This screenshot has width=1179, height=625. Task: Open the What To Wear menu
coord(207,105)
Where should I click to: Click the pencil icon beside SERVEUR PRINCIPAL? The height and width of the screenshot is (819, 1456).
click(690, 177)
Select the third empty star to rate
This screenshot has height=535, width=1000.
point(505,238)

Task requirements: Rewrite all of the records above as a numbered list, leaving out any blank lines.

Result:
1. This screenshot has width=1179, height=625. Task: Open the What To Wear menu
2. coord(207,105)
3. Where should I click to: Click the pencil icon beside SERVEUR PRINCIPAL? The height and width of the screenshot is (819, 1456).
4. click(690, 177)
5. Select the third empty star to rate
6. This screenshot has height=535, width=1000.
7. point(505,238)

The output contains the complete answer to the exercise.